## PROBLEM DESCRIPTION
An exact copy of every record below is required, with the pictures left out.

## INPUT MATERIAL

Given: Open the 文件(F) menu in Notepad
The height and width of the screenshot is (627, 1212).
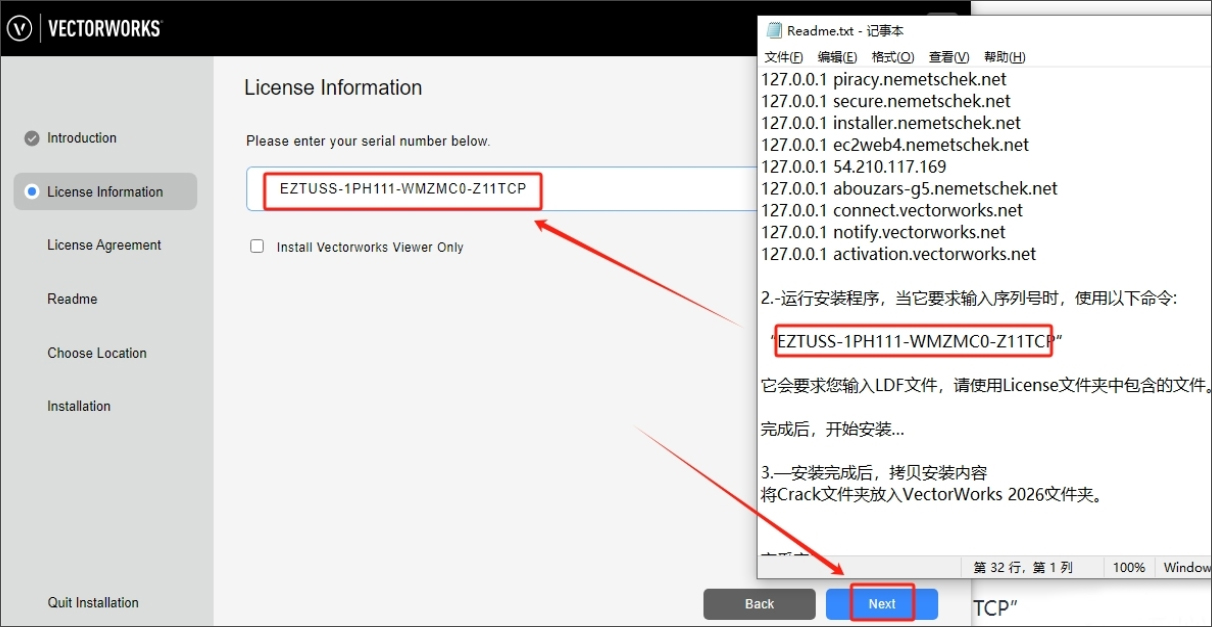Looking at the screenshot, I should 783,57.
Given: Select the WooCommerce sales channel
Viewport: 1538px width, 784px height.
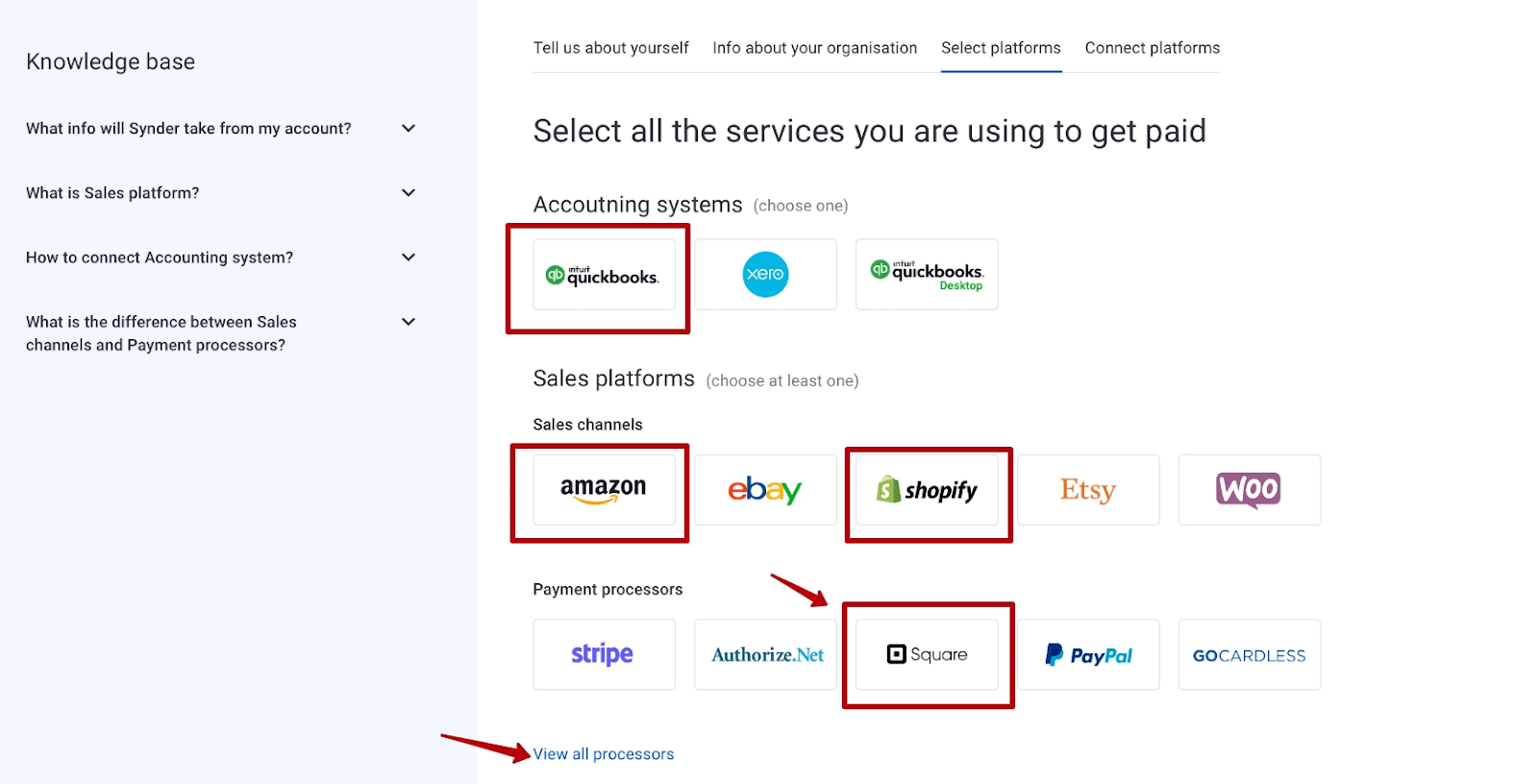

## WORKED SOLUTION
Given: Open the 文件(F) menu in Notepad
The height and width of the screenshot is (627, 1212).
Looking at the screenshot, I should 783,57.
Given: Select the WooCommerce sales channel
Viewport: 1538px width, 784px height.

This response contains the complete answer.